** Try it **
Using the data below, copy out all lines with the word "computer".

:::

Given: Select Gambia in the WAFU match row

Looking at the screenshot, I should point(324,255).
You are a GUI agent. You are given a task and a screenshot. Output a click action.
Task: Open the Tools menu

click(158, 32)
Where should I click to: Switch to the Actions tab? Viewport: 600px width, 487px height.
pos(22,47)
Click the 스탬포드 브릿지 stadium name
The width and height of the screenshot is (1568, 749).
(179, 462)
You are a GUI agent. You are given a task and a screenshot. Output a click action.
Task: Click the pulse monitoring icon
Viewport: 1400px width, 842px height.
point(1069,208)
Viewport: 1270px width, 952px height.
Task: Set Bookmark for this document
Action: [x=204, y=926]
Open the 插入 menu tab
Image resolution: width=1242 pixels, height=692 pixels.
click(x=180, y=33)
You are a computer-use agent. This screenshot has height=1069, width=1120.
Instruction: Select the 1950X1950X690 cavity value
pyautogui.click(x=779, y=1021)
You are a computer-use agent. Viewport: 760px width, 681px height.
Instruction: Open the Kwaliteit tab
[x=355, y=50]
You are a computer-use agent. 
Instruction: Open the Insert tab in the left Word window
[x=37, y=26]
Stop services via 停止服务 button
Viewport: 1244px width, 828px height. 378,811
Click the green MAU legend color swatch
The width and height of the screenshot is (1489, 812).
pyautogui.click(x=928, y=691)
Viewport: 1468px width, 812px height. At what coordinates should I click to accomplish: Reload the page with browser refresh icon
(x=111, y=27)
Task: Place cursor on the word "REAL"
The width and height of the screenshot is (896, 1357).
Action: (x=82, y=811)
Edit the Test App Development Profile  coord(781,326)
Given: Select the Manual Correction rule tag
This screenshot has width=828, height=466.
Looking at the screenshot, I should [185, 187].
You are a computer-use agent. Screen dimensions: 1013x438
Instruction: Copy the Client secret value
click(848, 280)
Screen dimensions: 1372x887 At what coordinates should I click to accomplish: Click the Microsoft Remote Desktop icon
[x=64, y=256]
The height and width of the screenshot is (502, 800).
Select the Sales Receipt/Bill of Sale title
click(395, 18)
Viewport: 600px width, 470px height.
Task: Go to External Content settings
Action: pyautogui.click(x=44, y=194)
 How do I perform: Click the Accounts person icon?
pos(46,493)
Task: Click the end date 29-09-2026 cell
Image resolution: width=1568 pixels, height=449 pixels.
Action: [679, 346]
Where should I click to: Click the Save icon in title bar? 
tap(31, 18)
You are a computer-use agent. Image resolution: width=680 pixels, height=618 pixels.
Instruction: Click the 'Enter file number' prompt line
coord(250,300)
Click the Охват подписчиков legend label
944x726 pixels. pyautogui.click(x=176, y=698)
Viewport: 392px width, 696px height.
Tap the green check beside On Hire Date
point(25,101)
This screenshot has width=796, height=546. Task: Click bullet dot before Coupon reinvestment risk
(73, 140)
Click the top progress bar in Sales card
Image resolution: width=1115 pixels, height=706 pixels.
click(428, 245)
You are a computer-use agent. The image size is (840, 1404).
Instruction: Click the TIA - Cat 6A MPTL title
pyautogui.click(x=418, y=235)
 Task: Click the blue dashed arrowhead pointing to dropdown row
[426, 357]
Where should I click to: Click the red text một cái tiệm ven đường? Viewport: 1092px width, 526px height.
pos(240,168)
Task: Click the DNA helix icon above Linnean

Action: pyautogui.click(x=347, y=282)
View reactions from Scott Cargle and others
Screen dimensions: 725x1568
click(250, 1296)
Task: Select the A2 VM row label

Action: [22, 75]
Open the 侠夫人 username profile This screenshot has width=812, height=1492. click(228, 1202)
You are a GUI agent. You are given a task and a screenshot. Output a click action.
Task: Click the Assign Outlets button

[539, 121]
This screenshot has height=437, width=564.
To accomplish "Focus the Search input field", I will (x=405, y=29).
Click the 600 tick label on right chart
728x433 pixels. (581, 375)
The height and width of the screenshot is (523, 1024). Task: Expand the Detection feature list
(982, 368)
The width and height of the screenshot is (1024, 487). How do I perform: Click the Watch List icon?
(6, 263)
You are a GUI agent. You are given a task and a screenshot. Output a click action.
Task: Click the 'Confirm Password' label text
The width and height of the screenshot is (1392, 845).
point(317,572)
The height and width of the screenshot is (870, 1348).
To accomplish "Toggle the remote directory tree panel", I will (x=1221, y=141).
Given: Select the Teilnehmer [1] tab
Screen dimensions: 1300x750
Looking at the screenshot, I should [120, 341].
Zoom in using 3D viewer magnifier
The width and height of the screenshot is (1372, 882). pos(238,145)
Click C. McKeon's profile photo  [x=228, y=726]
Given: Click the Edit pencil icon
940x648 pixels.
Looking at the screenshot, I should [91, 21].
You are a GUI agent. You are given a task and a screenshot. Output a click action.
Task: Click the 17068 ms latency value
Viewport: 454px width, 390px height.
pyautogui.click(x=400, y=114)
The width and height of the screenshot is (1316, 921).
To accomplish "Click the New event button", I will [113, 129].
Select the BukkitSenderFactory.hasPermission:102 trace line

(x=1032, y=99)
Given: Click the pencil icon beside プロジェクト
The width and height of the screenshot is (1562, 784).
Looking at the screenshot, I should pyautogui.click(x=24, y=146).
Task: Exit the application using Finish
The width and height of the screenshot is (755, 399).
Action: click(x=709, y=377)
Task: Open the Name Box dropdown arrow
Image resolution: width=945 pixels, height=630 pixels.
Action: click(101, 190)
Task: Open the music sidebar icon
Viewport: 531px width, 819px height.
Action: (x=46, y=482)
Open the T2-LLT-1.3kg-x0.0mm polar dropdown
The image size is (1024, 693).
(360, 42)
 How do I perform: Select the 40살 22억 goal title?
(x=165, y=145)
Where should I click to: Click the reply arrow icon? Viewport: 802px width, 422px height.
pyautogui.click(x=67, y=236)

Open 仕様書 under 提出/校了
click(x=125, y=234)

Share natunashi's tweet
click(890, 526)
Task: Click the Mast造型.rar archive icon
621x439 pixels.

:::

** Your response **
You are a computer-use agent. This screenshot has height=1069, width=1120.
You are a computer-use agent. Viewport: 760px width, 681px height.
You are a computer-use agent. 
You are a computer-use agent. Screen dimensions: 1013x438
You are a computer-use agent. Image resolution: width=680 pixels, height=618 pixels.
You are a computer-use agent. The image size is (840, 1404).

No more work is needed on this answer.